Former WSU football standouts tackle cancer, boost prep players

By CLAUDIA HUDSON/Special to Cougfan.com

Washington State alum Derek Sparks has a habit of turning trials into triumph. He has lifted out of childhood poverty thanks to football talents that landed him in front of college recruiters, but when a series of injuries knocked him off course the former Cougar running back turned his focus to empowering youth through sports.

Now a high school administrator and assistant coach at NCAA Division III Pacific Lutheran University, Sparks has continued to use his knowledge of the game, both on and off the field, to help athletes navigate their way into college sports.

When his own daughter, Ze’Lee, was diagnosed with leukemia in 2018, Sparks instinctively turned to what he knows best: football. He organized a charity all-star game in December 2018, calling the event Cleats vs. Cancer. His intent was two-fold: showcase high school seniors to college coaches while raising awareness to support fellow families battling childhood cancer. The event immediately caught on, bringing together over 120 players from 60 schools that first year.

Michael Bumpus recently lost his grandfather to cancer. From 2004-07 he established himself as one of the most prolific receivers in WSU history. (Photo: Getty/Greule)

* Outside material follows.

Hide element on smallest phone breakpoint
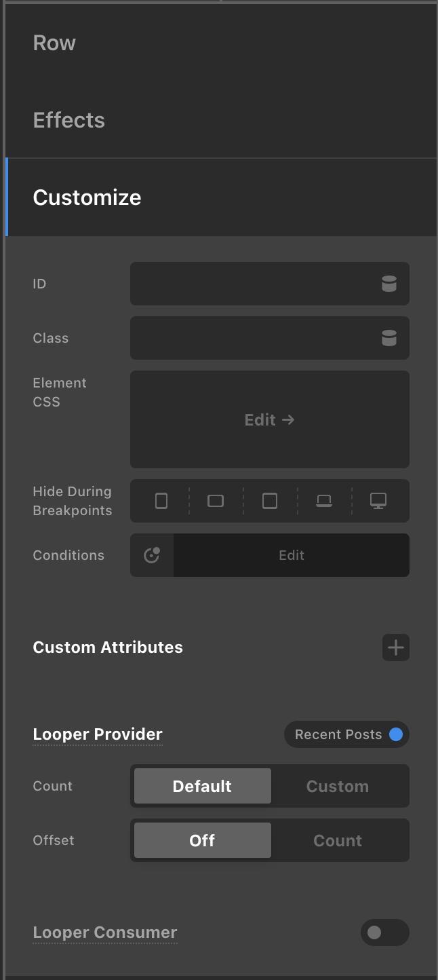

A yearly event since, 2020’s Cleats vs. Cancer game was at risk because of the coronavirus pandemic. But once again, Sparks pivoted. After hearing from soon-to-be high school seniors who were understandably concerned about recruiting, he, along with fellow coaches and colleagues — including fellow WSU alums and one-time Cougar football standouts Michael Bumpus and Jay Dumas — instead organized a series of mini-camps in Lacey, Yakima and Sandpoint, Idaho. The three are pictured at the top of this page at one of their recent mini camps.

Despite being in the midst of a football-less fall in the state of Washington and having to maintain all social-distancing rules, the Cleats vs. Cancer mini camps have brought together more than 650 high school players from Washington, Oregon and Idaho to show their stuff in front of college coaches from Central Washington University, College of Idaho, Eastern Oregon University, Whitworth University and Pacific Lutheran University.

Jay Dumas played for the Cougars from 1992-96 before launching an impressive high school and college coaching career. His mother is a cancer survivor. (Photo: EWU)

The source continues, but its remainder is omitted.